The spread also tells you something about future tape. If DCI-AI starts outperforming DCI-SC, the market is rewarding the narrative layer again. That has not happened yet in any sustained way. It would be a real signal. If DCI-SC keeps outperforming, the market is agreeing with the boring version of the thesis: the margin is going downstream, and the people with the long backlogs are going to keep the pricing power for a while. The Oracle fuel-cell piece is one version of this same trade playing out at a single-project level.
What the indices do not do
They capture non-US exposure partially, not fully. ABB (Swiss) and Schneider Electric (French) are in there now, which is an improvement over a year ago when the basket was essentially US-only. Legrand, Mitsubishi Electric (Japanese), and various Korean heavy-electrical names are still missing. Korean and Japanese power-equipment exposure is a real gap given how much equipment actually ships from Asia.
They do not capture private market exposure. The fastest-growing data center operators are private (CyrusOne, Stream, Aligned). The basket catches only the public sliver.
They do not capture credit. A growing share of the neocloud buildout is financed with GPU-collateralized debt. That is an equity index problem only in the sense that an equity index will tell you when the credit story breaks, probably violently and after a delay.
If any of those gaps close, the indices will update. Methodology is versioned and published.
How to use this site
DataCenterIndex is structured around these two indices. The dashboard shows live constituent performance for both. The insights explain what moved and why, with the kind of detail that a ticker page cannot. Each constituent has its own page showing capex, filings, price history, and the related insight coverage — start with Vertiv, Eaton, Constellation, or Bloom Energy if you want a feel for the format. The pipeline map shows every announced US data center project and the supply chain tracker shows commodity prices and equipment lead times.
The indices are the thesis. Everything else on the site is support.
Frequently asked questions
Why two indices?
Because the spread between them is a signal. DCI-AI tells you whether the AI buildout is happening. DCI-SC tells you whether the suppliers are capturing the margin. Running both lets you see which.
Which one should I watch?
If you want one number that represents the AI buildout as a whole, DCI-AI. If you want to watch the picks-and-shovels trade specifically, DCI-SC. Most readers end up watching both and paying attention to the spread.
How is the index calculated?
Daily equal-weighted average of constituent returns, compounded from a base of 100 on April 7, 2025. No market-cap weighting. No free float. No dividend reinvestment.
Can I buy the indices?
Not directly. No ETF currently tracks this specific methodology. The constituent lists are public; a sufficiently motivated reader can replicate them.
Why equal-weighted?
Because market-cap weighting in a concentrated market produces a basket that is dominated by the top two names. Equal weighting is the simplest corrective. It also lets the mid-caps, which are where the actual levered plays on data center capex live, carry real weight.
How are constituents chosen?
Three tests: meaningful data-center-related revenue (roughly 10% or more), publicly traded with adequate liquidity, and not in one of the excluded categories. Reviewed quarterly. The last review added Bloom Energy, Talen Energy, EMCOR, Modine, GE Vernova, nVent, Schneider Electric, Arista, and Super Micro.
How often does it update?
Constituent prices update at every market close. The daily return feeds into the index calculation the next business day. Constituent membership is reviewed quarterly.
Where is the raw data?
Index history is available via /api/basket-index?index=supply_chain and /api/basket-index?index=ai_leaders. The full constituent lists are at /api/dc-pulse-index/constituents.
Methodology current as of Q2 2026. Reviewed quarterly.

- - -

What to produce:
Update everything from "Can I buy the" down to "and Super Micro." in the data center index text, changing "ETF" to "index fund". The lines that follow have nothing to do with the data center index text.

- - -

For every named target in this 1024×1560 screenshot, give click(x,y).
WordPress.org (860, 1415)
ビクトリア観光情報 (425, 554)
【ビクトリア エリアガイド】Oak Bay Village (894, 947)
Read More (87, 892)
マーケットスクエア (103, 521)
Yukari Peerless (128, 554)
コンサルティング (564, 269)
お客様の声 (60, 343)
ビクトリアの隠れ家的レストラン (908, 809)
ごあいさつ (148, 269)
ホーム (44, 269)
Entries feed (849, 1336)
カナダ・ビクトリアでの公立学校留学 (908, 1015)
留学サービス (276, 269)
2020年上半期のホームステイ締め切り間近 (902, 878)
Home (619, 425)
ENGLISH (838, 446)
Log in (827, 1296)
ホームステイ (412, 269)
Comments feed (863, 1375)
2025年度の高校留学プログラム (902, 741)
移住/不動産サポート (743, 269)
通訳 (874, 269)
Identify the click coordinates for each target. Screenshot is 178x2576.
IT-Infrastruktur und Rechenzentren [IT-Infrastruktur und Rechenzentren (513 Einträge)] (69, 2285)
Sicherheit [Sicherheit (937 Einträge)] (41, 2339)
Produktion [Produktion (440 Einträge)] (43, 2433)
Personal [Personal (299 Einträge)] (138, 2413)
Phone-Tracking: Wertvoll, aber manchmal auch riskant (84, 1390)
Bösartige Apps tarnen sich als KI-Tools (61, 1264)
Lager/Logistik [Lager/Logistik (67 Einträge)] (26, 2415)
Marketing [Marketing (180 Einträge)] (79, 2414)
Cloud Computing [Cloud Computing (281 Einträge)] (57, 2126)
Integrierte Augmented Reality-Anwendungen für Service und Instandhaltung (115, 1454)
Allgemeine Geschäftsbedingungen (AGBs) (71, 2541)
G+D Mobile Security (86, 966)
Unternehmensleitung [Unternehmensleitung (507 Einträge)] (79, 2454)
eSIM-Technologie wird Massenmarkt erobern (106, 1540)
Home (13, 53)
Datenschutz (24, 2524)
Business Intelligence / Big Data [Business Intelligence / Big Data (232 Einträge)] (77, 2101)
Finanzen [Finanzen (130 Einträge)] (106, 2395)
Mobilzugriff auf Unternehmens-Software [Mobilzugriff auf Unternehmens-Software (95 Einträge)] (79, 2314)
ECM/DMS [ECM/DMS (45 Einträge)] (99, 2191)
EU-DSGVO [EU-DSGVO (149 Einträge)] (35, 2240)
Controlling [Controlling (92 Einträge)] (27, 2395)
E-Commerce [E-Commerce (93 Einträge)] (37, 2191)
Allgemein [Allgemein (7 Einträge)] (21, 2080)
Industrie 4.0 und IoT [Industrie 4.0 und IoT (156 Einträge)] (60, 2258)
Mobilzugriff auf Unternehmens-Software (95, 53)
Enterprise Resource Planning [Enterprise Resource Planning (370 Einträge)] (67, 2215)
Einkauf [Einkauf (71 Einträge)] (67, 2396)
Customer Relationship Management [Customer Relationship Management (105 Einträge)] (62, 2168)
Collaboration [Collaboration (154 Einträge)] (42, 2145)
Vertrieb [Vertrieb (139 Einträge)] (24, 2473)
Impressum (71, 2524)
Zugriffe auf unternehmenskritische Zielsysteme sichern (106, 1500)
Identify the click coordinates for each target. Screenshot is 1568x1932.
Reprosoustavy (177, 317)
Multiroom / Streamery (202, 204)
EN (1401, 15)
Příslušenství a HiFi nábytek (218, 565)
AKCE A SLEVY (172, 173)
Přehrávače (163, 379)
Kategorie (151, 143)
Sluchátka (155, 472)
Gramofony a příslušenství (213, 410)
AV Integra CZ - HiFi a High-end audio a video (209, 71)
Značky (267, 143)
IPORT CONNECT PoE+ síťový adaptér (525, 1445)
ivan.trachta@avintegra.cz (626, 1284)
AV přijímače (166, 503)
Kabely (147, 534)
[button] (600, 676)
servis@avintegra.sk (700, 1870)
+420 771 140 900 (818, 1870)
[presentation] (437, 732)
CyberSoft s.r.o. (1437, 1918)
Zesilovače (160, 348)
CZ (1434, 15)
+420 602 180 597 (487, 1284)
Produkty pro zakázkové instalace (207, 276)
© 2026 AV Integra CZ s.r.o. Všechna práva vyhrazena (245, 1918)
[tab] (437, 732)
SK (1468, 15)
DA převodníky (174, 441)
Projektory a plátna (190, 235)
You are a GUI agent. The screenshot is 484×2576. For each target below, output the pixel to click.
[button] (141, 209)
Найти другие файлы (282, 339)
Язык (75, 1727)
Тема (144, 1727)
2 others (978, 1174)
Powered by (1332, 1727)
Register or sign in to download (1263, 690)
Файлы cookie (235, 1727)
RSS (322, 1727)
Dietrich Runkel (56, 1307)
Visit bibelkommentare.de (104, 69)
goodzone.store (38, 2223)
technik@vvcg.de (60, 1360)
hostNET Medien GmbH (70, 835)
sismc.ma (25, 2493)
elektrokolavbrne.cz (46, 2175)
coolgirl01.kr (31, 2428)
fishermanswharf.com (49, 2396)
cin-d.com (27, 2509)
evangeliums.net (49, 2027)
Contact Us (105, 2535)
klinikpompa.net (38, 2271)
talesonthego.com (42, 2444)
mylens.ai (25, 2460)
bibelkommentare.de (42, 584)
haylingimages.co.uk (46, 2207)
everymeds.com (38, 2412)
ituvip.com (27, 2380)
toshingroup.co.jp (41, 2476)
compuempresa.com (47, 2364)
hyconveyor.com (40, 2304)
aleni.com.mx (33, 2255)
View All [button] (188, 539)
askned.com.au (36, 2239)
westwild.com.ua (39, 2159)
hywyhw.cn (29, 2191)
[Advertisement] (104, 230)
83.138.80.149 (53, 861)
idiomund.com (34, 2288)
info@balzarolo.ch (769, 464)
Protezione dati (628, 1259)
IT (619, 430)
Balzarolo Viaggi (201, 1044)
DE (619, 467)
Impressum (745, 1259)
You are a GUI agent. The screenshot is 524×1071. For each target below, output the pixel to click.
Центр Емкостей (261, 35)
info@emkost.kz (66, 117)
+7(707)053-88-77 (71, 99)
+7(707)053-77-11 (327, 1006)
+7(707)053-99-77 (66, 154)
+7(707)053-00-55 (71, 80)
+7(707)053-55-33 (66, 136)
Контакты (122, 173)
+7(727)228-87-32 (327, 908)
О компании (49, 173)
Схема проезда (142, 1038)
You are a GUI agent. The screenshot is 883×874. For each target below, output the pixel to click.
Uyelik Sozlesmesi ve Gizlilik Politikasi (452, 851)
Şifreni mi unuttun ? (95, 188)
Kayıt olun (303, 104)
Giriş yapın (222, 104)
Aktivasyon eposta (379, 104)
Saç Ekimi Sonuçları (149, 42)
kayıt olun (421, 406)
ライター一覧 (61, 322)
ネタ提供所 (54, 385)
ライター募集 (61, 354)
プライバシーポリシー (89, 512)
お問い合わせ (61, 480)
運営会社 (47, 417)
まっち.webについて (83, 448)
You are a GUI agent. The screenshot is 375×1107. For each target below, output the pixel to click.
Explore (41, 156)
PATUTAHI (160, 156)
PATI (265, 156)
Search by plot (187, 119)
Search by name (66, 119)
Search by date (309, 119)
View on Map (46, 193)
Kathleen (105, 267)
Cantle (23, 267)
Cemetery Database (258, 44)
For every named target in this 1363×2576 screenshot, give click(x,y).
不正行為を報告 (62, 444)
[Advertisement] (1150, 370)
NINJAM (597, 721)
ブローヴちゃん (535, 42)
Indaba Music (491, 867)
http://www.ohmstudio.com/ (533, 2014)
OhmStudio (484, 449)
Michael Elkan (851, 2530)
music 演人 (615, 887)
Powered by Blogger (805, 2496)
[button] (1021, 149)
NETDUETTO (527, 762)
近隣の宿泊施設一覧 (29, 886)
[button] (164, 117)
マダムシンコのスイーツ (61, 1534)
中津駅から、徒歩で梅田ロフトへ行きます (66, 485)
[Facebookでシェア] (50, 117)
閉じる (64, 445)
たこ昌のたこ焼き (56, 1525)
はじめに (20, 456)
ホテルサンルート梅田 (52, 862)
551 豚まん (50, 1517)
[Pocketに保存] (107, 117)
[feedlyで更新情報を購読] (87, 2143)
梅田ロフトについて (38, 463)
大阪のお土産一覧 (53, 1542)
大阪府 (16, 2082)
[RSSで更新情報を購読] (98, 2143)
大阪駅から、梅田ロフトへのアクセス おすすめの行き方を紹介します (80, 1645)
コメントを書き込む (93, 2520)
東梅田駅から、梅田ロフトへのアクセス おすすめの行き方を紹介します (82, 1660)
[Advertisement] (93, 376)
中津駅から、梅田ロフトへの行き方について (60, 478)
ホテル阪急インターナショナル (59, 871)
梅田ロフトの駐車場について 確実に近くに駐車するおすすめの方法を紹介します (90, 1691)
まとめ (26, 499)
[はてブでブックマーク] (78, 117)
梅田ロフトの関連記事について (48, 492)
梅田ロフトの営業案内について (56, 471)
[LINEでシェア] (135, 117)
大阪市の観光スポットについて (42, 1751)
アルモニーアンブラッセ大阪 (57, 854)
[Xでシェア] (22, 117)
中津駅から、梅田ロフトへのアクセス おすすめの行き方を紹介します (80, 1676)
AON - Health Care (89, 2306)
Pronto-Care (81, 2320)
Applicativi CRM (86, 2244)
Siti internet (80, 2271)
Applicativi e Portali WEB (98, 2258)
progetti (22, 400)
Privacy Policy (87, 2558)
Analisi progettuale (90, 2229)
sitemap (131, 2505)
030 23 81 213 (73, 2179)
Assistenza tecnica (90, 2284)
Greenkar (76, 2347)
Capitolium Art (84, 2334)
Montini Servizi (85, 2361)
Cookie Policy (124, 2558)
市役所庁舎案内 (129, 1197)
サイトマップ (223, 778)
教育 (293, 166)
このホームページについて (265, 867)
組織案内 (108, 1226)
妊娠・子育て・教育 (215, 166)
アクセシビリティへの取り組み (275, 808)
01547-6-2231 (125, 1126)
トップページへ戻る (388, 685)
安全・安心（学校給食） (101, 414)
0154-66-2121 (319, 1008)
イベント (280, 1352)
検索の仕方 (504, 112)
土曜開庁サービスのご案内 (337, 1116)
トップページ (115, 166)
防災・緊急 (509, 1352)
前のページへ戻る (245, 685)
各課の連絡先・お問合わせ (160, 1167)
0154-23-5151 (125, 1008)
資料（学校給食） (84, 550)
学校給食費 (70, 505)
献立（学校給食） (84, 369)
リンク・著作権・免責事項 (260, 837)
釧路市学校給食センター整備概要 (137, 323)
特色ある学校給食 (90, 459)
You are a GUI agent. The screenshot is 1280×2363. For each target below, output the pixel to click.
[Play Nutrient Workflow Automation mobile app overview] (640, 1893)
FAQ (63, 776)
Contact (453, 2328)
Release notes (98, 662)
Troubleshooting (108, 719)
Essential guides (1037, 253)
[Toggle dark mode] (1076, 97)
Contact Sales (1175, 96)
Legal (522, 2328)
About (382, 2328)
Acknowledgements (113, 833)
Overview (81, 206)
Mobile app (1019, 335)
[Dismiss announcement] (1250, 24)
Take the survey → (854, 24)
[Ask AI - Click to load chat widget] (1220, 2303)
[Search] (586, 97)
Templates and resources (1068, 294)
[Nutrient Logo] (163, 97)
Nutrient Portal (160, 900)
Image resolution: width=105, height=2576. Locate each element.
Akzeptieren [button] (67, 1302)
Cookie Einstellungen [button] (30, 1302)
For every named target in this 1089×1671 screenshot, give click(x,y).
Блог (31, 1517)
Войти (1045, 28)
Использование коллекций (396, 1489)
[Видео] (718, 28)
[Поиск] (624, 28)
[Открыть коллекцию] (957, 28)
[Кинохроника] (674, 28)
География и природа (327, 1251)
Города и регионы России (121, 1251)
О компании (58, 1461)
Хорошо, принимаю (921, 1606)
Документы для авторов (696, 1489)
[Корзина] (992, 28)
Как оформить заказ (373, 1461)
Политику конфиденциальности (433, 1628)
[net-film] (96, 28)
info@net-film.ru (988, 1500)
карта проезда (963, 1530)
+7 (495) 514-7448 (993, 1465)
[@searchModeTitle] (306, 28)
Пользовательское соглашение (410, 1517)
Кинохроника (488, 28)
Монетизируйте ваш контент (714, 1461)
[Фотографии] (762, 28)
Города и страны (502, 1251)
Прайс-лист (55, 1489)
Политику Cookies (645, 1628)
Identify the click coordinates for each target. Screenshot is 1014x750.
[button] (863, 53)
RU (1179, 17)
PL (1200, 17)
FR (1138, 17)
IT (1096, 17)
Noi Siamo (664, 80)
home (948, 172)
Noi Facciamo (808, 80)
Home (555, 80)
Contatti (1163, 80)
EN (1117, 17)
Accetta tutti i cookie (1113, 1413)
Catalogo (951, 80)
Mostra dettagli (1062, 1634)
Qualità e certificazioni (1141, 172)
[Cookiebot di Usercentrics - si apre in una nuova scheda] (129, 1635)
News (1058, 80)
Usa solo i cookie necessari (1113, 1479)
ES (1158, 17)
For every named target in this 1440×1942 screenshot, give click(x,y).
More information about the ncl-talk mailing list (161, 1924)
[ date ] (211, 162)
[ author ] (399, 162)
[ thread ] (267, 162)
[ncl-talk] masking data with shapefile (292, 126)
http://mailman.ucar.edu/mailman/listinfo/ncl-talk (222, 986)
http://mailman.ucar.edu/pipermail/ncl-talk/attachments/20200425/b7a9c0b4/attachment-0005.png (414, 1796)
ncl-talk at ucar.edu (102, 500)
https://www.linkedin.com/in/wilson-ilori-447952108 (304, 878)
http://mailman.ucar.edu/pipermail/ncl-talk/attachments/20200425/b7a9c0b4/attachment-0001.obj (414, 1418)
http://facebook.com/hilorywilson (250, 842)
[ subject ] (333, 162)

- - -

Result of the exercise:
Can I buy the indices?
Not directly. No index fund currently tracks this specific methodology. The constituent lists are public; a sufficiently motivated reader can replicate them.
Why equal-weighted?
Because market-cap weighting in a concentrated market produces a basket that is dominated by the top two names. Equal weighting is the simplest corrective. It also lets the mid-caps, which are where the actual levered plays on data center capex live, carry real weight.
How are constituents chosen?
Three tests: meaningful data-center-related revenue (roughly 10% or more), publicly traded with adequate liquidity, and not in one of the excluded categories. Reviewed quarterly. The last review added Bloom Energy, Talen Energy, EMCOR, Modine, GE Vernova, nVent, Schneider Electric, Arista, and Super Micro.